The CLI supports two methods how the CLI can be used to configure the Usage Analytics plugin:

  • IAM_ANALYTICS_MODE is an environment variable. If this variable is present during the CLI operation, the setting will be applied.
  • -a or --analytics is a command line option. If the command line option is present during the CLI operation, it will override the environment variable, and the setting will be applied.
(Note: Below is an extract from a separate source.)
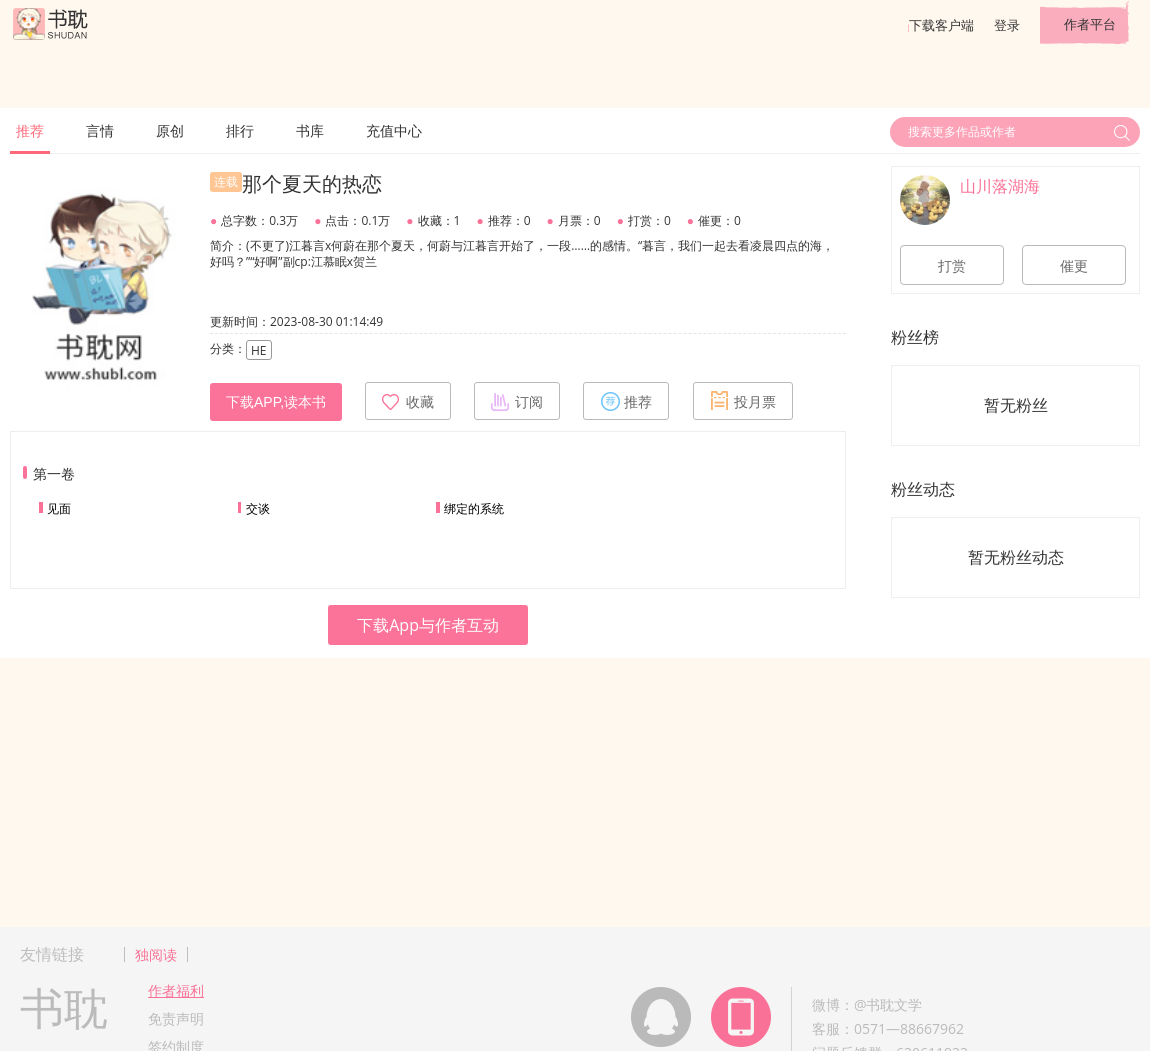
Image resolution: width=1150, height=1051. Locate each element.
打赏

Both environment variable and command line option can be set to two values:

  • LICENSE_DATA will enable License Analytics
  • USAGE_DATA will enable Usage Analytics.

 
Example

Directly on the command line:

./bin/iam init -a USAGE_DATA -c DEMO.config

or in a shell script:

export IAM_ANALYTICS_MODE="USAGE_DATA"
./bin/iam init -c DEMO.config

Example license analytics data

The following example shows what data is included in the license analytics data. Note that it has been abbreviated for easier readability.

 
Example
{
  "createdAt": "2025-08-26T16:18:16.393+01:00",
  "iamVersion": "8.5.0",
  "license": {
    "licenseText": "-----BEGIN LICENSE-----\neJyNVtlyo0gW/ZUJP0-----END LICENSE-----
    "structured": {
      "bundles": [
        "API_ACCESS_MANAGEMENT",
        "IDM",
        "FEDERATION_IDP_OP",
        ...
      ],
      "environment": "Development and Integration",
      "issuedOn": "2024-12-01",
      "licensedInstances": 100,
      "licensedMac48Addresses": ["11:22:33:44:55:66"],
      "licensedTags": [
        "OAuthSocialRegistration",
        "OAuthTokenExchange",
        "OAuthAccountLinking",
        "OAuthClient",
        "OAuthServer",
        ...
      ],
      "licensedUsers": 100,
      "owner": "Airlock PD IAM",
      "validFrom": "2025-01-10",
      "validUntil": "2025-12-31"
    }
  },
  "runningInDocker": false,
  "usageAnalyticsEnabled": true,
  "userCount": 12
}

Further information and links

  • See IAM Command-Line Interface CLI for more information about the Airlock IAM CLI.
  • Run ./bin/iam init --help for detailed information on the usage analytics CLI option.